# Thoughts on UGA/USCe.....



## Sugar HillDawg (Sep 7, 2014)

OK guys, I'm gonna tell you what I think ( I know y'all been waiting).I don't see how the Yardbirds keep up with us on Saturday.After watching their lackluster line play from both sides of the ball ,I'm not worried about them stopping whatever we wanna do.I know Spurrier is a great coach but he ain't playing.There is a dearth of talent over there and it will become PAINFULLY evident for the Poultryphiles on Saturday.Just saying..


----------



## bruiserbuckgrower (Sep 7, 2014)

I just hope we don't get embarrassed


----------



## Buford_Dawg (Sep 7, 2014)

*As of late...*

We have not had much success in Columbia.  I think it will be a close game, but afraid to think it will be easy.  Spurrier hates UGA and will pull out all the tricks.  Hopefully, UGA pulls it out, I don't have high hopes.  I do think UGA is a better team, but who know the outcome.


----------



## Sugar HillDawg (Sep 7, 2014)

That was the past!Gurley can run at will.


----------



## flowingwell (Sep 7, 2014)

Uga 34  Carolina 27


----------



## Sugar HillDawg (Sep 7, 2014)

Uga 34,sc 17.


----------



## KyDawg (Sep 7, 2014)

That game scares me as much as anyone on the schedule.


----------



## tcward (Sep 7, 2014)

The key to the game IMO will be the Dawgs' inside defensive pressure. If we have that going, the rest of the game will take care of itself. Mason needs to keep his head and manage well.


----------



## rhbama3 (Sep 7, 2014)

Opening lines are UGA as a 3 to 6 point favorite depending on where you look.


----------



## Danuwoa (Sep 7, 2014)

Hard to handicap this game.

I don't think South Carolina is very good.  They look how I personally still think of SC even though they've been decent the last few years.  I'm not saying we are great but I think we have the potential to be very good and I definitely think we are better than they are.

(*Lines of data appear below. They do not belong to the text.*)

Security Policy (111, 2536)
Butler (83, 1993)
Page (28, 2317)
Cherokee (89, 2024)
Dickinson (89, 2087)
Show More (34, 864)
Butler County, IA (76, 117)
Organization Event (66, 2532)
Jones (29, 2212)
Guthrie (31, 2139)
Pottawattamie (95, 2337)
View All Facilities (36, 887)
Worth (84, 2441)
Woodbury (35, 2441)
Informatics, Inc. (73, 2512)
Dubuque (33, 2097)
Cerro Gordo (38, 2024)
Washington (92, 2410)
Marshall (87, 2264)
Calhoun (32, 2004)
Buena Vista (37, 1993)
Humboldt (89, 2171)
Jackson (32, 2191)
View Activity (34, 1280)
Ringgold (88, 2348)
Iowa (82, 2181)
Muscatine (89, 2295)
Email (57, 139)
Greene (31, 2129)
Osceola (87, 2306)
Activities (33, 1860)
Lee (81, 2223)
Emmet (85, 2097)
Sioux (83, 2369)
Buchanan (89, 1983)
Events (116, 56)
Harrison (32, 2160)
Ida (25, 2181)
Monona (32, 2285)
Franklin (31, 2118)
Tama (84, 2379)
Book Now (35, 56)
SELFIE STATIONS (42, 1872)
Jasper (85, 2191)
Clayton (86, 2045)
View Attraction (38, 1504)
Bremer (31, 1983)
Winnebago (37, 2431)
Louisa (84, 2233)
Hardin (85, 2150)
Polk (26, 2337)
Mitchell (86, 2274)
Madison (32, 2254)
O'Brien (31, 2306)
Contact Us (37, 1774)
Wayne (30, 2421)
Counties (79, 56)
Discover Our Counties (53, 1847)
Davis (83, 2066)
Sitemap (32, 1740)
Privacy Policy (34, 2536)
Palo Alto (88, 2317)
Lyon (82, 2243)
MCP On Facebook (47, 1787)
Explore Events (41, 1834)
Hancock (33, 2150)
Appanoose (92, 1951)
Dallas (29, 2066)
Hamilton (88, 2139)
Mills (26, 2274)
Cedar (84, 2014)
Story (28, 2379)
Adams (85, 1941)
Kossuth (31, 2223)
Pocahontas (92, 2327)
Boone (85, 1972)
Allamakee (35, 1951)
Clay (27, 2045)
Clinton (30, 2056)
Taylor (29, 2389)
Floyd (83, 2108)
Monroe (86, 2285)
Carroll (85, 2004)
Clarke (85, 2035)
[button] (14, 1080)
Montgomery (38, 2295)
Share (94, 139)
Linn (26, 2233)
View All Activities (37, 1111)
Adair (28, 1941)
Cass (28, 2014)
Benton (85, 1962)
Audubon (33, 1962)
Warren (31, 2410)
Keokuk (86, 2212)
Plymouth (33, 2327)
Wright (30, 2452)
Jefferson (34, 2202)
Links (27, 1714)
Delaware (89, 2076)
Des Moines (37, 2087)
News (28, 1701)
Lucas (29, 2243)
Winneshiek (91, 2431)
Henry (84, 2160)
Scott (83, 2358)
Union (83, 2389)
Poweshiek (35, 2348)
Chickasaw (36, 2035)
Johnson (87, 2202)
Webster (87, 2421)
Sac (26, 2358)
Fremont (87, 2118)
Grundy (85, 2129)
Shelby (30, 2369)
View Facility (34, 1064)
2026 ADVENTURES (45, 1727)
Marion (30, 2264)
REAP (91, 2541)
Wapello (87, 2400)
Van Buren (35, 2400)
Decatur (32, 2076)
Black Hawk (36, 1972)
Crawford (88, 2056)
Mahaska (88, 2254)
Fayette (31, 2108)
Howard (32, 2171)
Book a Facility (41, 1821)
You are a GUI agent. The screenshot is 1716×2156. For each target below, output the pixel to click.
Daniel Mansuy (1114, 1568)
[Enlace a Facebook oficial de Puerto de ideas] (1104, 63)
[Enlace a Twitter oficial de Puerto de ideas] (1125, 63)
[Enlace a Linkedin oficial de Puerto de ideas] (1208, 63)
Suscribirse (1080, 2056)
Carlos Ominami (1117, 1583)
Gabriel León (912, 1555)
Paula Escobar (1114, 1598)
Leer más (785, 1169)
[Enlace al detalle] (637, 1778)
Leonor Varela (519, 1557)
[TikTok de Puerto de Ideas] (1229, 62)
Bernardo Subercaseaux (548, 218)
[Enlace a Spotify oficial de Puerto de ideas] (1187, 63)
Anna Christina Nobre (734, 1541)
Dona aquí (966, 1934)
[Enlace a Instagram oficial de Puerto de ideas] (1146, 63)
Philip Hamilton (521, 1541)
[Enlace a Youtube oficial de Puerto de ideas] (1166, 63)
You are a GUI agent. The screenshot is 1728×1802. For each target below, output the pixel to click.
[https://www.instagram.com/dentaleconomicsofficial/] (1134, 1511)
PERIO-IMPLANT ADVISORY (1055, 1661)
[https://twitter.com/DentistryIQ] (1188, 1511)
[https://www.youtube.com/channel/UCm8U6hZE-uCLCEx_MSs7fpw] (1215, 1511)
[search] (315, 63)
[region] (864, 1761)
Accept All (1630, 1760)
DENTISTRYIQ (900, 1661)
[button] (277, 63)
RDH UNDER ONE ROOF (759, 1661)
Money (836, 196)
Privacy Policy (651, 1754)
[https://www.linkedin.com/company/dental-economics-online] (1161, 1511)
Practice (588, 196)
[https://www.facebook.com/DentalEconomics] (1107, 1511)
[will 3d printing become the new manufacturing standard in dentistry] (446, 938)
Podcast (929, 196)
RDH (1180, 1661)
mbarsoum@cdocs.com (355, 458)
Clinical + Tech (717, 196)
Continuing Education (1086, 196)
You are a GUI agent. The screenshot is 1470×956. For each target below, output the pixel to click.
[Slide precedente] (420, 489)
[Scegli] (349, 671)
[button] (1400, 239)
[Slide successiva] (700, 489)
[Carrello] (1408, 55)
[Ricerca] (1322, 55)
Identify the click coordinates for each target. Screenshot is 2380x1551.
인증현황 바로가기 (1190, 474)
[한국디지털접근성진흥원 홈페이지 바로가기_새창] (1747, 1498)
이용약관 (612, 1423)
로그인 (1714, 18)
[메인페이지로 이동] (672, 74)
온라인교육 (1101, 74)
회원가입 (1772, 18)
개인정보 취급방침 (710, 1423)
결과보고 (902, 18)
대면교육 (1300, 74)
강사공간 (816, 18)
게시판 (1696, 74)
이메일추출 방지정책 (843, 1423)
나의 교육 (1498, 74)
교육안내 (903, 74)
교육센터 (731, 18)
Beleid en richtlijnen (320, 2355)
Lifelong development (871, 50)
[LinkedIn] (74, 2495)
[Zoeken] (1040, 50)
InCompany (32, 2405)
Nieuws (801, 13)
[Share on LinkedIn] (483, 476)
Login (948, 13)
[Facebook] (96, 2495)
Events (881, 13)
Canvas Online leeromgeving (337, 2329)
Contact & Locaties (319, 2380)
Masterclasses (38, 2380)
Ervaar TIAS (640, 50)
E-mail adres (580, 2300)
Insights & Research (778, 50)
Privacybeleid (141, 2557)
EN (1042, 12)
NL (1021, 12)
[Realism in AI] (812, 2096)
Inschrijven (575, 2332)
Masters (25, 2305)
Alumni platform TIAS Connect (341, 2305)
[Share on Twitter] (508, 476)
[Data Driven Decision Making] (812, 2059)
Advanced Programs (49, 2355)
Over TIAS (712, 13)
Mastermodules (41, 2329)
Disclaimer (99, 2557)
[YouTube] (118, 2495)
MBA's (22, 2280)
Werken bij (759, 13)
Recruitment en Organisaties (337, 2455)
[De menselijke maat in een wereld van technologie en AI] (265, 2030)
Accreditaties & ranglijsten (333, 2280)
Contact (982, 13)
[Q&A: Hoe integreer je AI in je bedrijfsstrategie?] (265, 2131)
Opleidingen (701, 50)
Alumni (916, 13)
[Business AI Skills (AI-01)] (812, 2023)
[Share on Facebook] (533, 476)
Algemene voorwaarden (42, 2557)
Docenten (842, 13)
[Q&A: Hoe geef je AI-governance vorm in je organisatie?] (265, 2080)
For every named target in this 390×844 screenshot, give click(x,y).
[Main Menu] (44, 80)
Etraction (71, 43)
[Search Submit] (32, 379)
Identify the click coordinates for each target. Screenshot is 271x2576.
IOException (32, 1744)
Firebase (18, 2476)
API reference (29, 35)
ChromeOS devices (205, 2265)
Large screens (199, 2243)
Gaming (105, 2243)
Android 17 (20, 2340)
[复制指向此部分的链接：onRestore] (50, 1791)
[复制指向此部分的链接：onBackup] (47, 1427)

But we always tend to play a little bit...something up there.  Tight?  I don't know.  We have gone up there when we had some very good teams and they had some crappy ones and it was very close when it shouldn't have been.  

None of us will ever forget the 07 game.  Yes I know it was in Athens but there is absolutely no reason in this world that the 07 UGA team should have lost to that bunch of stumble bums that SC had.  That team didn't even wind up being bowl eligible that year.

This always seems to be a tough game for us even when it shouldn't and even when we are clearly better.  So who in the heck knows what to expect?

Like I said I don't think they are very good.  But Spurrier would rather beat us than anybody else they face.  He loathes us.  He will never get over what Erk and the Junkyard Dawgs did to him his senior year.  Ever.  He still isn't over it.  So we always get his best shot and his team plays harder against us than anybody else on their schedule.

My head tells me that as hard a time as they had with ECU at home and pitiful as they looked against A&M they just don't have the horses to stay with us for more than about two and a half quarters.  I just don't think they can handle Gurley and the rest of our backs.  I think Mike Davis is a good back but he hasn't been hit this year the way he will get hit by our boys.  And he looks like he is either pregnant or been living off fiddle faddle for the last year.  And Thompson just looks like he can very easily be forced I to some interceptions when Floyd and company get after him.

That's what my head tells me.  But my heart tells me that the past says they will Suddenly look much better against us and better than they will look again the rest of the season.  It tells me that if we don't take their techno music loving, towel waving crowd out of it pretty early that we will have so e offensive problems.  It tells me that Spurrier will get cute and try a trick play or an on sides kick or a fake punt or something at some point while it's close.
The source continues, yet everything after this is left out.